Prioritize your features with the Kano method

Prioritizing new features requires intuition, but it can definitely be made better by using data. As there's always a limited amount of bandwidth to do stuff, you need to relentlessly prioritize what to do next. An easy way to fail is to be too busy doing the wrong things.



Beware letting your customers do prioritization for you

Open innovation was a big thing in the early 2000's. Companies such as iStockPhotoThreadless and Lego rode to success in collaboration with their customers. We read The Wisdom of Crowds by James Surowiecki, published in 2004, on how to count how many jelly beans there are in a glass jar. In 2006, the Wired magazine coined the term Crowdsourcing to describe how users create valuable content for companies. Companies such as GetSatisfaction and UserVoice were created on the premise that it's the most efficient way of hearing the Voice of the Customer.

Everyone jumped on the bandwagon to democratize feedback. But do we read about those anymore? No. Why? Because it doesn't really work that well.

Have a look at some of the User Voice sites, for example Microsoft's Xbox and Azure. You would think that with such massive user bases the top requested items should be pure gold, but they're not. To make things worse, most of them have received no reply as to why they're not being considered.

After instructed to do so by their customer support, I recently added my 2 cents to a request at HotJar, something that made it impossible to continue using it at Zervant. After that, it's the usual treatment: silence. While this was critical for me, it's clear it's either complicated to implement, not that common a problem or doesn't fit HotJar's product vision.

There's the whole problem: your customers don't know what's valuable to your other customers, how much effort something takes to do and what you have planned for the future roadmap. You might still be focusing on core features, while your success has already aroused the interest of the Chinese (1.2 bn), Spanish (400m), Hindi (370m), Arabic (250m) and Portugese (215m) speaking populations eagerly asking for you to add language support. Imagine what listening to that would do to your product roadmap.



Feature priorities in Kano model

Use a proven method: Kano

Like said, prioritizing feature requests is quite difficult. If you ask a customer if they would like features X, Y and Z, they will want them all. You also don't necessarily want to keep on adding more features, unless they are really critical to your competition. There are plenty of products and services that have succeeded in avoiding feature fatigue (a term coined as late as 2005 in a publication by Thomson, Hamilton and Rust), think of Dropbox,  When stakeholders are proposing new features, you need a way to understand how they actually fit with your customer base.
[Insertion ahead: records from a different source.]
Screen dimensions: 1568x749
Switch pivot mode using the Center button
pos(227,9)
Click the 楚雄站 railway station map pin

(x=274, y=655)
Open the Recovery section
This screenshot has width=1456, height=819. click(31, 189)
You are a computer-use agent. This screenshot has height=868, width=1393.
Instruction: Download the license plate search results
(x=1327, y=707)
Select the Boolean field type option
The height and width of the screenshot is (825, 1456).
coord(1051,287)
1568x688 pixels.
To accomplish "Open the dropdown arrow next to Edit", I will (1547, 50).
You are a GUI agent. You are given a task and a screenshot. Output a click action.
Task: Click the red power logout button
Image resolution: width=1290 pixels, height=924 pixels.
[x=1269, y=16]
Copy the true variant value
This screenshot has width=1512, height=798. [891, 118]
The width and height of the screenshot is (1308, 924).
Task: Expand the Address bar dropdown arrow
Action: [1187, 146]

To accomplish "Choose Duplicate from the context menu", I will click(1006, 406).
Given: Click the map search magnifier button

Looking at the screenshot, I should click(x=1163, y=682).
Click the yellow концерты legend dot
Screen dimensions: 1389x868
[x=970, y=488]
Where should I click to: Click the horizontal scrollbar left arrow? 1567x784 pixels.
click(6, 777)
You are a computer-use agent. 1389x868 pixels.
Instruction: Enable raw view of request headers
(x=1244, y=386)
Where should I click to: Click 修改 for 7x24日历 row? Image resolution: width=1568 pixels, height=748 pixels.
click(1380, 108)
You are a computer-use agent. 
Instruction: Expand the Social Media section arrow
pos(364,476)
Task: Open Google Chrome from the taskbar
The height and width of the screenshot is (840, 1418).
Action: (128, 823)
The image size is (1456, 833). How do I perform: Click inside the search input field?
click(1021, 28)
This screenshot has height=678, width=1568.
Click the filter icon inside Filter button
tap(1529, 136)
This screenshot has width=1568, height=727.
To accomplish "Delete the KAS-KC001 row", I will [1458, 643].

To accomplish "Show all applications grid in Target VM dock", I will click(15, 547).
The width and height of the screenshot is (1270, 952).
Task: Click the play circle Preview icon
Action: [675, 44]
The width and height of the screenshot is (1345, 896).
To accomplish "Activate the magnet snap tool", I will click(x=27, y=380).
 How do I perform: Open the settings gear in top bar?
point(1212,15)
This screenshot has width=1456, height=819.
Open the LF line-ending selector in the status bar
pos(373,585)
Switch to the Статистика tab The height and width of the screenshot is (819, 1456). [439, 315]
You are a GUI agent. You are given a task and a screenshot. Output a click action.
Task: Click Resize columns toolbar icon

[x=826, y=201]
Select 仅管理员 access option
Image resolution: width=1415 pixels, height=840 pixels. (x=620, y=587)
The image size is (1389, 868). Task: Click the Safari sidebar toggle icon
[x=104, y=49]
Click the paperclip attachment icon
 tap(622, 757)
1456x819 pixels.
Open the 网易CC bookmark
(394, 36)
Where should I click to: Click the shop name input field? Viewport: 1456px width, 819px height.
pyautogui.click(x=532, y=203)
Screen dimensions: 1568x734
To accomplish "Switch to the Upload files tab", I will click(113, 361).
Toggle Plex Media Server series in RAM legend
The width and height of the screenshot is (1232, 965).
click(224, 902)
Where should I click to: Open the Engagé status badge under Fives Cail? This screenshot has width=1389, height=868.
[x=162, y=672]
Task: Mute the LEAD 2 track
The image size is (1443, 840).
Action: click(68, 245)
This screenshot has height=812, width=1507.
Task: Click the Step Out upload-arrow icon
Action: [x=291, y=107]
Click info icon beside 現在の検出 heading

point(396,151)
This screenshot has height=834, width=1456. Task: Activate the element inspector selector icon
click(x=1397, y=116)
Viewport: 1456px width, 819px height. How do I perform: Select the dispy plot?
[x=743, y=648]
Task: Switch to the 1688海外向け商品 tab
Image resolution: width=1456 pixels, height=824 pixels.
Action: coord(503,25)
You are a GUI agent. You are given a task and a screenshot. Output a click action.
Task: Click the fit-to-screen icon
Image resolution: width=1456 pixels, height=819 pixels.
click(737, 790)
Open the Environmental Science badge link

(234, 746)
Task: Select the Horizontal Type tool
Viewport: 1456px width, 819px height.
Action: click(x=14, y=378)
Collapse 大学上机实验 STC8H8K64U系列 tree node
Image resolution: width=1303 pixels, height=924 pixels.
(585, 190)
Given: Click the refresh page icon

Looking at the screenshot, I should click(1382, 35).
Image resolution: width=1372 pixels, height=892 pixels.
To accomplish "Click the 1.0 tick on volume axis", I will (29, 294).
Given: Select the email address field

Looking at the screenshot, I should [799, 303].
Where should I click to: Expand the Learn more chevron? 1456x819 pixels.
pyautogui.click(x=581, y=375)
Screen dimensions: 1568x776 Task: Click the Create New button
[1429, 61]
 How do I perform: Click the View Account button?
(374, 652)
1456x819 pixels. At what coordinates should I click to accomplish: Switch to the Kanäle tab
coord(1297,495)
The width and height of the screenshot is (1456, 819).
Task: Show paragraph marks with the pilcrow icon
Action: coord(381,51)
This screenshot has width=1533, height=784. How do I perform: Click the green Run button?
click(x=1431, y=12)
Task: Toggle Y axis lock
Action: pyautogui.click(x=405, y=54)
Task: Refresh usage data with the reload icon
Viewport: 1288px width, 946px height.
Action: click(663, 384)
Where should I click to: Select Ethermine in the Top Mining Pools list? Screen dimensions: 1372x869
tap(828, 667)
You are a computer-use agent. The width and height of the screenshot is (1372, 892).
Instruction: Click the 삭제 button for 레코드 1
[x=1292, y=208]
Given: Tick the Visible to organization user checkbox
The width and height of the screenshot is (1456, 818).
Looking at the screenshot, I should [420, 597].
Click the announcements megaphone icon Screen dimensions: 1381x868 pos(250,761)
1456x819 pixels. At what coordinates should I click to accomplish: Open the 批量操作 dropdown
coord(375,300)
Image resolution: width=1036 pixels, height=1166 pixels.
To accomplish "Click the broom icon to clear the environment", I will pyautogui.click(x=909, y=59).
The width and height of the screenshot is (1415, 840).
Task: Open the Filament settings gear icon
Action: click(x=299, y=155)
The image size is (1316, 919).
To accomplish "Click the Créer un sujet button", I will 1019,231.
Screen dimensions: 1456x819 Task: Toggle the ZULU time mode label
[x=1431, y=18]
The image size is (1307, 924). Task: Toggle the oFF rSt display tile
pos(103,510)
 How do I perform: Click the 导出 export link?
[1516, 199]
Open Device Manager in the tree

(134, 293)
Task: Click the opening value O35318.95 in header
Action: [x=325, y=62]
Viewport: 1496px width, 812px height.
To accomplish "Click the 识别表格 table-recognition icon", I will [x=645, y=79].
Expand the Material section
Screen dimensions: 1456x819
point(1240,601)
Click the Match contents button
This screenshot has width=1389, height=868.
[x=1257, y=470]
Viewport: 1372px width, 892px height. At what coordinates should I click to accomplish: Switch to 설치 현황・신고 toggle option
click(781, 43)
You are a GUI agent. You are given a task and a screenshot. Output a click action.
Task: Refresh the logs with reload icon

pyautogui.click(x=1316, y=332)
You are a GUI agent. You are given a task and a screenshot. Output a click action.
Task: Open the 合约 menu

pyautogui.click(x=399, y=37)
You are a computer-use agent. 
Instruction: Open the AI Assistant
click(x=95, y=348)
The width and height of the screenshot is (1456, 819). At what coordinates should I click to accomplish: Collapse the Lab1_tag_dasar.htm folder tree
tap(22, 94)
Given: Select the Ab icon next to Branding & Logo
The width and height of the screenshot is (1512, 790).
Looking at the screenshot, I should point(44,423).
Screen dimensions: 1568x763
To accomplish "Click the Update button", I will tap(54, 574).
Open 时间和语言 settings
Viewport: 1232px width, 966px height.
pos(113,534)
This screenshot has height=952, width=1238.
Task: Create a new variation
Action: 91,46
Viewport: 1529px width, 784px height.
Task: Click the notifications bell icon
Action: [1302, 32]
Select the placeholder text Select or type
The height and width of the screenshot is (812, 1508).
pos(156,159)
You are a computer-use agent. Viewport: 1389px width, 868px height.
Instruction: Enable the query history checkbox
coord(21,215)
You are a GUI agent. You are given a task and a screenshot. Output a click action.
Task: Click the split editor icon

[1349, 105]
I recommend reading the very thorough piece on the Kano model on foldingburritos.com. The reason I like the Kano model is that it puts you back on the driver's seat:

  1. You choose what features you want to prioritize. That way you can be sure they will fit your roadmap.
  2. You choose who you ask, so you know they are a sample of your target group.
  3. You control the results: it's not out there for anybody to hold against you.
  4. You get rich data.
So how do you run a Kano study? I still suggest you have a look at the foldingburritos article, but in short:

  1. Gather a list of the value propositions you are considering. This can include existing value propositions you are considering to drop.
  2. Formulate two questions from each, a functional and dysfunctional one, functional meaning the case where the value can be provided and a dysfunctional meaning it is missing. The question needs to be such that it asks how the respondent feels about such a situation. For example:
    If data can be easily shared between multiple devices, how do you feel? and
    If sharing data between multiple devices requires significant effort, how do you feel?
  3. Give the same alternatives for both on an axis from pleasure to avoidance of displeasure, e.g.: I like it, I expect it, I'm neutral, I can live with it and I dislike it.
  4. Optionally, add a question for how important the topic is for the respondent. This makes the survey cognitively heavier, but is sometimes worth it.
  5. Run your survey. When you analyze your results, depending on how an individual has answered both questions of the same value proposition, you can say how many of your respondents consider the item a must have, a "more is better" -type of a thing, a delightful improvement, negative or irrelevant. Be sure to check the foldingburritos article on how to do the categorization and how to weigh different answers.
That's it, nothing more to it really. Let me know if you found this helpful.